Laura Levings has worked as a facilitator on challenge courses and as a mental health counselor for nearly 30 years. “When I first did the challenge course, I realized how incredibly powerful it was,” she said. “It’s almost like you’re doing a year’s worth of therapy in one day for some people.”
Each year, Levings brings teens from Kaiser Permanente’s School-Based Health Center Program to experience the challenge course at Camp Long, 5200 35th Ave SW.
She works with students who attend the Interagency Academy. There are 11 locations for the alternative high school around the city, including one at Youngstown.
“Every year, I take three of our sites out,” Levings said.
Levings offers a six-part series, sponsored by Kaiser Permanente and created in collaboration with Seattle Parks and Recreation and Washington State University’s 4-H Adventure Education program.
The students start rock-climbing with the Mountaineers. Then they move onto the low course at Camp Long. They finish at the park on the high ropes.
Levings said that the challenge course allows her to teach several lessons in one. She talks to students about trust, support and building community.
“We all have a comfort zone,” she said. “Get outside of that, and you get into the learning zone.”
Her goal is teaching through experience. She mentions the quote, with an unknown source, “ I hear things, and I forget them. I see things, and I remember them. I do things and I understand them.”
That’s why Levings takes extra measures to make the experience as meaningful as possible.
“You can have this powerful experience for a day or you can frontload it an make it a metaphor,” Levings said.
She asks her students to think of a challenge in their own lives and voice what they are facing, before they crawl out on a wire, the height of a telephone pole and cross it, hooked into a harness.
Some students say they want to graduate. Others focus on career. Some talk about life-challenges they are facing.
Then, they march forward.
“Everyone has walls in their lives that we can try to get over and get around,” Levings said.
Even the teachers join the students on the course, to show the students that all ages face difficulties and push to persevere.
At the end of the day, Levings challenges participants to consider how they will incorporate what they have learned into their everyday experiences. “How are you going to take it forward and use it in your life and at school,” she questions. “How are young going to take these tools and apply them?”
Her students have made friends through the program. “They see people who do have my back and they are here to support me,” Levings said.
She said that her program fits into Kaisier Permanente’s model. “They believe your mind and body and spirit are connected,” she said.

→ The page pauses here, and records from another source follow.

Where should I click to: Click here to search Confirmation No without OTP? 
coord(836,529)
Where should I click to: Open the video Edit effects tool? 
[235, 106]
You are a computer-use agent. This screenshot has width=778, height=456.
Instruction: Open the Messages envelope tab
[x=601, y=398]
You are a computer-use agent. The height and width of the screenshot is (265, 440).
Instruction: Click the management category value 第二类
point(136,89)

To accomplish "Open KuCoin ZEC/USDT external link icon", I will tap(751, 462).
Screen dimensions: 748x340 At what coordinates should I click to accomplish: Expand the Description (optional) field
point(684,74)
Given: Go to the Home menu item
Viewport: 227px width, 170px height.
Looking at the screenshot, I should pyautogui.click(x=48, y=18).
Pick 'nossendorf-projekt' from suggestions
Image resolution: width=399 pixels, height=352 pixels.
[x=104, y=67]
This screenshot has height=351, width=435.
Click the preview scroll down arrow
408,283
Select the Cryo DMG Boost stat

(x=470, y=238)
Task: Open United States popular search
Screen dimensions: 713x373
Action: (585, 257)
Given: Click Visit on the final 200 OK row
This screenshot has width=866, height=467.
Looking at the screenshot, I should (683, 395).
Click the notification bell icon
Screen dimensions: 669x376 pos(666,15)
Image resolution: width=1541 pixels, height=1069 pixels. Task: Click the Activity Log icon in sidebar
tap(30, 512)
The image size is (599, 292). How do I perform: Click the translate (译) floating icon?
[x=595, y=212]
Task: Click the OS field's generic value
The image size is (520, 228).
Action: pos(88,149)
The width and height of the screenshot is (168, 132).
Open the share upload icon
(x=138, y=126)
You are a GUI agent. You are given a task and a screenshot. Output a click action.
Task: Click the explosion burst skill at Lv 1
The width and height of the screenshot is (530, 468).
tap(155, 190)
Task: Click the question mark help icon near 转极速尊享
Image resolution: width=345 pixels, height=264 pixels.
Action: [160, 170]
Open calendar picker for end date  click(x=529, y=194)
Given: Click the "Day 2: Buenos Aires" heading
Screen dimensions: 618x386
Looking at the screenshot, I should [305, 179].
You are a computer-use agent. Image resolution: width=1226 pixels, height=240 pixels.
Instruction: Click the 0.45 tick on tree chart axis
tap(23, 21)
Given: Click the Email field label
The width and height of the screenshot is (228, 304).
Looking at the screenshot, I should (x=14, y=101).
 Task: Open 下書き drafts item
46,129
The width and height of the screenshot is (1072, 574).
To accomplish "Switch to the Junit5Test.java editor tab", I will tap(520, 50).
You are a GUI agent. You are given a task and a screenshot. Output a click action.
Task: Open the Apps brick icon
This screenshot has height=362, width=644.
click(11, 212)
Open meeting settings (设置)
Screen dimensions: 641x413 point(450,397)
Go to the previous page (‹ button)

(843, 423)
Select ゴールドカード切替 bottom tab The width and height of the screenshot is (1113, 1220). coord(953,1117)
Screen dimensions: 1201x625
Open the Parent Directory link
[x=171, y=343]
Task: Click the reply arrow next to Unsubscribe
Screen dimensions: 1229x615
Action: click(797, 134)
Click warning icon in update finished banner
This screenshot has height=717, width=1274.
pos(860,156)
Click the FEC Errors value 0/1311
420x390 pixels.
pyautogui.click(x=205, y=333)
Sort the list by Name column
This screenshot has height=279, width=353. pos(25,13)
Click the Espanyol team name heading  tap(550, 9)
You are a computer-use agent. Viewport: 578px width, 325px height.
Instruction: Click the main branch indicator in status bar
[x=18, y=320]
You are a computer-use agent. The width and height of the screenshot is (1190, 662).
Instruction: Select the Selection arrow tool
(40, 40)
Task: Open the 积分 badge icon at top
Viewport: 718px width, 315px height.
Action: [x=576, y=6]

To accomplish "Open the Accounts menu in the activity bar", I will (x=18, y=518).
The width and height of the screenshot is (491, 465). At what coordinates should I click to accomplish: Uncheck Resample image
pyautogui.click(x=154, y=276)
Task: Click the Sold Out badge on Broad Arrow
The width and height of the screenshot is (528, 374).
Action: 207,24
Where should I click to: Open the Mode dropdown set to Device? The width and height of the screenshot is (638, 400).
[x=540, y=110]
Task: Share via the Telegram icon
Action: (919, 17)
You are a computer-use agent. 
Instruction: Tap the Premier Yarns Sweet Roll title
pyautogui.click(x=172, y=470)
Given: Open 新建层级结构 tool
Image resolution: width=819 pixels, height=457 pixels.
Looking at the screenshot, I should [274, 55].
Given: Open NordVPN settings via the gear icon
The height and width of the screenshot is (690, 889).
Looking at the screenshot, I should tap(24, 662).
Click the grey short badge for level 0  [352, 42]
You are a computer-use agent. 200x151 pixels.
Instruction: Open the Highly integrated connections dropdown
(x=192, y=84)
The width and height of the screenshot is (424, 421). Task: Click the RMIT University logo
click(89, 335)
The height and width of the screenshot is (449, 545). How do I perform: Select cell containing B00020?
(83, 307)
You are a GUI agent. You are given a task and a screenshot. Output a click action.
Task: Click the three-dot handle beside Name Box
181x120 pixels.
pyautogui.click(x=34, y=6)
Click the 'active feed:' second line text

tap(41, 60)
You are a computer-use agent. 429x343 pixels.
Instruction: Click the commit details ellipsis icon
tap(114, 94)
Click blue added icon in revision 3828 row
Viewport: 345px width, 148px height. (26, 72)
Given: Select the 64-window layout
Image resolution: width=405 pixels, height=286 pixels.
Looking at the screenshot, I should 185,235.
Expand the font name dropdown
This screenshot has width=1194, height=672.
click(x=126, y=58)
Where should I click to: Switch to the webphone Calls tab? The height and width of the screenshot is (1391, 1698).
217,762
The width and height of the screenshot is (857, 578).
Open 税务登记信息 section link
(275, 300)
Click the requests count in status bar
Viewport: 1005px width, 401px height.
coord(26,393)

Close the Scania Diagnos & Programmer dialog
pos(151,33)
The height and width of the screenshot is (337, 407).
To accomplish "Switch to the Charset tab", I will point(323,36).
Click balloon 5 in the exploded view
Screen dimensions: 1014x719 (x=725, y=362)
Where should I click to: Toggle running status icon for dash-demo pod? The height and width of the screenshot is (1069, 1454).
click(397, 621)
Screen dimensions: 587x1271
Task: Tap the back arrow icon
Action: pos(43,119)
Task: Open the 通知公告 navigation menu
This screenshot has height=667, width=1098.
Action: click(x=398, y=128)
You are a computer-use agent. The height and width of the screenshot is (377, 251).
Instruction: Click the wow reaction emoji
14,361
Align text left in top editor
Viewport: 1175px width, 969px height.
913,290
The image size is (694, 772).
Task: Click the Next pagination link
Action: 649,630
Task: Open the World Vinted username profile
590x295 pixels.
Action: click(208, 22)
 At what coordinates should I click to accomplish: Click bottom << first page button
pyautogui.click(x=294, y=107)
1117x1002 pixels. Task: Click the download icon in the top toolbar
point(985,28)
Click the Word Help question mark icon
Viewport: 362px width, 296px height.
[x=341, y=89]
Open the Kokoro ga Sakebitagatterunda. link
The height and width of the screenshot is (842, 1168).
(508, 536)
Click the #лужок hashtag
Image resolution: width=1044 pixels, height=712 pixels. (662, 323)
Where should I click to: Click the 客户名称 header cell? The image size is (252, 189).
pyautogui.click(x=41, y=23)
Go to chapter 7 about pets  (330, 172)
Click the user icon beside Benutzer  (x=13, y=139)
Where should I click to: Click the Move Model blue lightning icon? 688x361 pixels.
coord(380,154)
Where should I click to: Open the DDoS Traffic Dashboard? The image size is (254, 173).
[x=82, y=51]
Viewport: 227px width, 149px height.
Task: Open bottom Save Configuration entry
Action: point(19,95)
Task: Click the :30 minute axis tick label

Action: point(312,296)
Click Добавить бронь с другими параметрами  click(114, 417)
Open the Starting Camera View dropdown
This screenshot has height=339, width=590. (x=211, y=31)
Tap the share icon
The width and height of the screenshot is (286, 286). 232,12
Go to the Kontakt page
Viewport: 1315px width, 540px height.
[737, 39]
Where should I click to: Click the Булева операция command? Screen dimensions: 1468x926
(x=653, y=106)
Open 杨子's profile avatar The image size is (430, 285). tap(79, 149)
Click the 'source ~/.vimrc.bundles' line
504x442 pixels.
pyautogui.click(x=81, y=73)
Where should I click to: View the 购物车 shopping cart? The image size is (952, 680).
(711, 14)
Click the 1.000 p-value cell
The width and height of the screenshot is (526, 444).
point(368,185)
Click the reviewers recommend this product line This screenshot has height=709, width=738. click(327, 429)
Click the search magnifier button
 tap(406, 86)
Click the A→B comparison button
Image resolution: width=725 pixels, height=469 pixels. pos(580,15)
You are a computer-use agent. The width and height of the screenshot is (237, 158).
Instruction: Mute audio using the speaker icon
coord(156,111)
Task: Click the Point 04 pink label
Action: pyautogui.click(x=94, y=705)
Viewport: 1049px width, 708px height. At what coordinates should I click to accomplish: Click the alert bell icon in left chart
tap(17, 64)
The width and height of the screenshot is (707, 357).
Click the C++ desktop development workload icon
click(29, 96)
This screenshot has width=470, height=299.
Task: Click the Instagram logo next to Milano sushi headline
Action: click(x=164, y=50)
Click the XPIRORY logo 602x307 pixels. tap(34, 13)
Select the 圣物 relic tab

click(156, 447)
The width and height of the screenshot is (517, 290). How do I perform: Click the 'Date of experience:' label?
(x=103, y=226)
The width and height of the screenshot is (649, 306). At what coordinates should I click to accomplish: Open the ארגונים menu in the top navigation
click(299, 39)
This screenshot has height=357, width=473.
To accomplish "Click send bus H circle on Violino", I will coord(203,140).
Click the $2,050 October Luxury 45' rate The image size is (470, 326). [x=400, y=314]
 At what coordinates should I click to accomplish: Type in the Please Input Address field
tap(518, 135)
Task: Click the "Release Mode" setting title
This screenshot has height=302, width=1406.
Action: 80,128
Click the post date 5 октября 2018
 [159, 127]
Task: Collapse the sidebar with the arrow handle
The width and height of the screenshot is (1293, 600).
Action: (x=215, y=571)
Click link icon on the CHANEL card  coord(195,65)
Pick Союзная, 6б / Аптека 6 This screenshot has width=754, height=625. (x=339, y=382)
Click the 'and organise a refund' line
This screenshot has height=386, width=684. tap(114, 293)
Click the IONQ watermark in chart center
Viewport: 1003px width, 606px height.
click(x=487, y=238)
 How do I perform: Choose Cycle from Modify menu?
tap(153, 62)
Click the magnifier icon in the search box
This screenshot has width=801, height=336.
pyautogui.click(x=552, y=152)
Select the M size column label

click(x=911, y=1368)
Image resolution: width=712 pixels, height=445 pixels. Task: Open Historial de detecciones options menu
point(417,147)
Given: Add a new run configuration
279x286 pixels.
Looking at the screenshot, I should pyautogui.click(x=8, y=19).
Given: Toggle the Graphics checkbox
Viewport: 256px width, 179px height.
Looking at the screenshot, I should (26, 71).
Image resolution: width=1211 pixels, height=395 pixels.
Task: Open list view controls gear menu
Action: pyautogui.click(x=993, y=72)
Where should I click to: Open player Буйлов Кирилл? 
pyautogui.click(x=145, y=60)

Levings encourages students at Interagency to apply during the next school year. “It’s really fun, and it’s really exciting,” she said. “It’s also really challenging. It’s something that can help them out in a variety of ways in their lives. It’s all about building resiliency.”
Yohann Hanley, adventure education coordinator for Seattle Parks and Recreation, explained that the challenge course in Camp Long is designed for youth-based programs.
“We work primarily with schools,” he said. “We’re an educational program.”
Hanley said that construction of the low ropes course was completed in 2012, and the high ropes course was built by 2013. Since then, students from all over Seattle have been taking advantage for the program.
He said that challenge course is a “hub and spoke” model, which means a number of activities are available from a central platform.
“It allows for more of a choice on how you’re going to push yourself,” he said.
Hanley added that the city is currently conducting a study on the benefits of the ropes course. In the meantime, he said that he sees children walking away each day with a little more spring in their steps and holding themselves a little taller.
“Sometimes the kids leave here and they’re super excited and really pumped about their day,” he said. “Sometimes they’re quiet, introspective and thinking. Both of those are good results.”